153 Days to Opening Day 2008

Opening Day 2008 for the Timber Rattlers is April 3. That is 153 days from today. This off-season, the countdown will be based on books. Each day between now and Opening Day 2008, I will pick a random book out of my library and excerpt a passage off the page number corresponding with the number of days remaining to the first pitch of the new season. I will try not to repeat a book during the countdown.

Today’s book is Fatal Victories by William Weir. This is a book about battles won, but wars eventually lost.

The excerpt is from page 153 and the end of the story of General Braxton Bragg, the commander of the Confederate forces at Chickamauga in 1863.

No soldiers had fought more valiantly than the riflemen of the Army of Tennessee. But every army’s morale has a breaking point. Bragg’s army reached its at Chickamauga.
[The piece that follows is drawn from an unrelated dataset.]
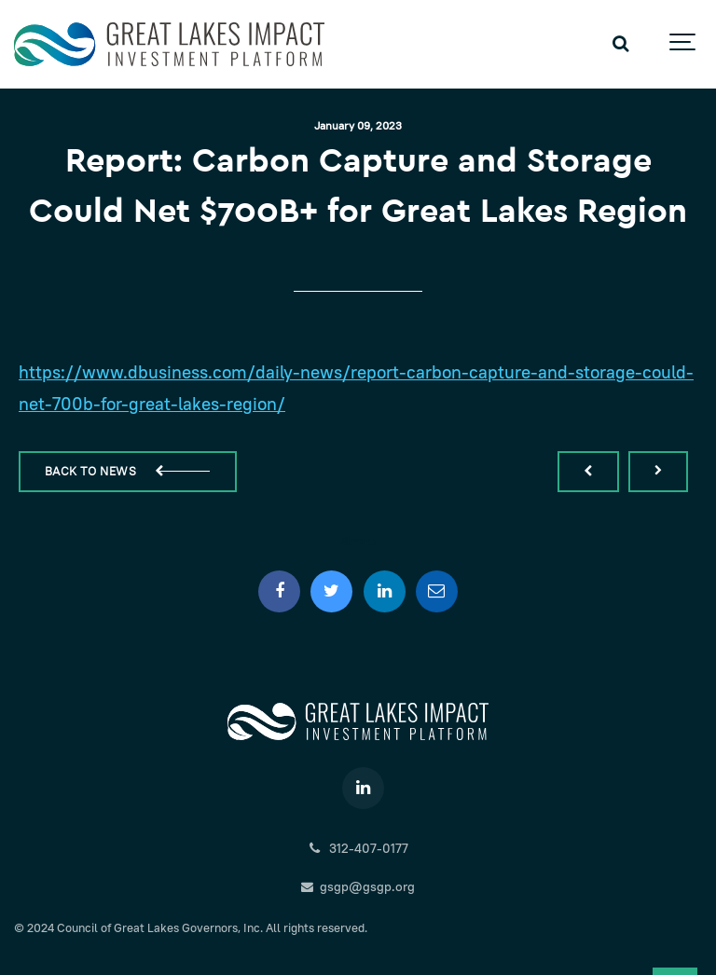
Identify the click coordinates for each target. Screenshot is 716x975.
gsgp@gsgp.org (358, 886)
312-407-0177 (357, 848)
The victory that should have given a lift to the entire South had crushed the victorious army. Chattanooga merely proclaimed the fact to the world.

Chattanooga finished Bragg, just as Chickamauga finished Rosecrans. Rosecrans, though, was able to go back to his business and even be elected to Congress.
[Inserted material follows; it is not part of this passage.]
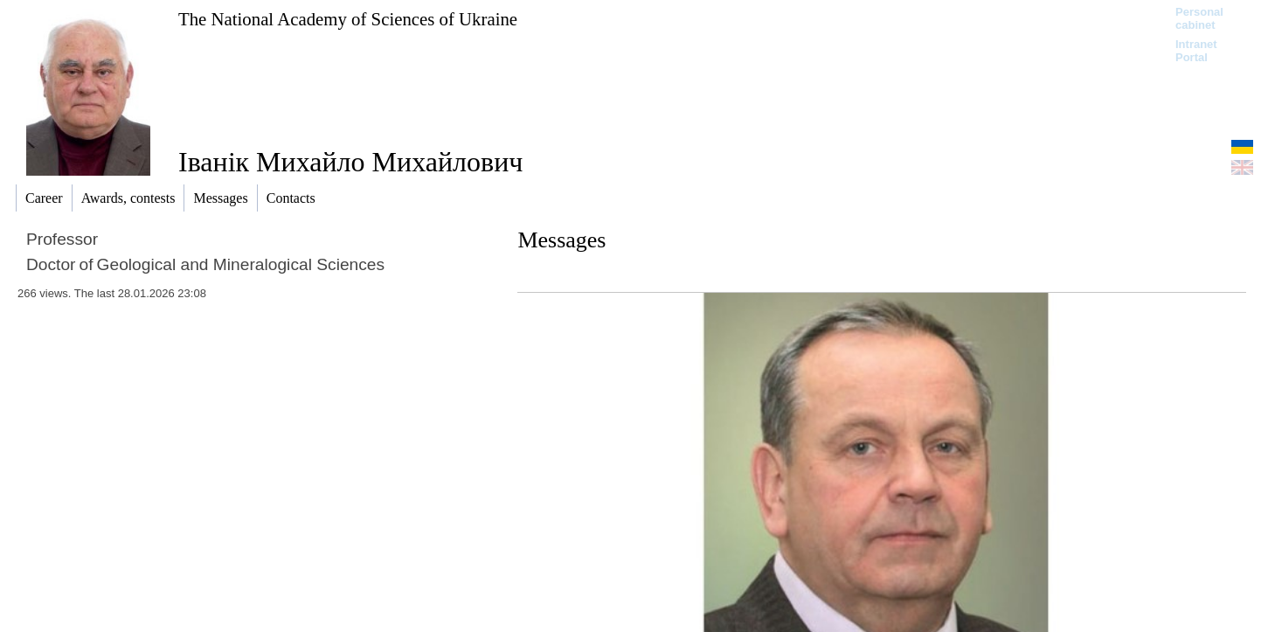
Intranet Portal (1196, 51)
After that insult from the troops he cherished, Bragg was a broken man.

Nevertheless, he did his duty to the end. He served as military advisor to President Davis. Just before the last shot, he was called on for the most hopeless of tasks – to stop Sherman, leading what was probably the finest army ever fielded in North America, with a ragtag corporal’s guard.

He failed, as anyone would have failed. The Confederate States of America disappeared, ad President Davis was imprisoned. To many, the Confederacy was a romantic lost cause, but there was little sympathy for the man who saw the southern dream evaporate before his eyes.

When the war ended, Bragg wandered through the South, lonely and unsuccessful. He tried civil engineering, selling real estate and selling insurance. He failed at everything. When, 17 years after Chickamauga, he fell over dead on a Galveston street, Braxton Bragg possessed little but his flinty integrity.

Put today’s entry into a baseball context.